Framing issues as false, bilateral choices is a rhetorical standby that is reaching new lows in today’s superheated and intellectually dishonest political conversation.
The Obama administration’s efforts to protect women’s health by mandating contraceptive coverage for those who desire it has set off the latest round of false framing. As a result, an issue that could and should be resolved through intelligent compromise seems likely to divert attention from the many other problems that should be debated between now and the November election.
The administration strangely underestimated the blowback from the Catholic Church when it required religion-backed institutions such as hospitals and schools to offer contraceptive coverage in their employees’ health insurance. Quickly and wisely, it modified the rule so that insurers would provide that coverage free rather than the religion-affiliated institutions paying for it.
Since that change, the false choices have rained down.
“This is not a women’s rights issue,” thundered Sen. Kelly Ayotte, R-N.H., “it is a religious-liberty issue.”
No, that’s a false framing. It’s both.
“If … access for all women to preventive health care is a compelling interest,” declared Robert Boston of Americans United for Separation of Church and State, “it can trump religious freedom.”
No, that’s another false framing. A compelling interest cannot make religious freedom irrelevant or inoperative.

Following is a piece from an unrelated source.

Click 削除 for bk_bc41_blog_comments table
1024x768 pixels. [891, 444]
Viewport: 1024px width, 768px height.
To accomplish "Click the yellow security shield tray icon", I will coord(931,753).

Senate Minority Leader Mitch McConnell, R-Ky., who opened this session of Congress declaring that his objective was to ensure that Barack Obama failed, was in his usual take-no-prisoner mode, saying the issue “will not go away until the administration backs down” – another false choice.

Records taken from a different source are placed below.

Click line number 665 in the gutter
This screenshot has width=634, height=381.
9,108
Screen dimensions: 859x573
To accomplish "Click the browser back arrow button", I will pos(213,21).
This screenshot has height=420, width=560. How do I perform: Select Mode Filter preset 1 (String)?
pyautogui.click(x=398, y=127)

The U.S. Conference of Bishops is blissfully unburdened by choices, false or otherwise, since it deals in facile absolutes such as that all contraception is immoral and thus must be denied to all women in all circumstances. “Pregnancy is not a disease,” the bishops truthfully declare, but ignore the contending truth that it is very much a health issue.
Clashes of competing rights, all guaranteed equally by the Constitution, are the driving dynamic of our system. They are what makes democracy difficult to do right, but they are also what makes it worth doing. The idea of one right “trumping” another has no viable place in the dynamic.
For instance, the Catholic Church has the right to preach that contraception is immoral, but it does not have the right to laws requiring that its members or employees adhere to those preachments. Religious liberty includes not only the right to preach but also the right to disagree with or ignore religious teachings without legal penalty.
The most flagrant false choice being tossed around is that President Obama has somehow “declared war on religion” and thus any proposal of his touching on any religious matter or institution must not only be rejected but also condemned.
Disagreements involving competing rights can only be resolved inside the boundaries of the contrasting absolutes. This disagreement can be resolved, but doing so will require first framing it in terms of “and-also” rather than “either-or.” That is, illuminate steps that will protect the moral ground and also provide the health care. They are out there, available to people who are willing to forgo the deceptive attractions of easy absolutism and try the harder work of democracy.
But then we’ve known that since 1776 or so. What’s different these days?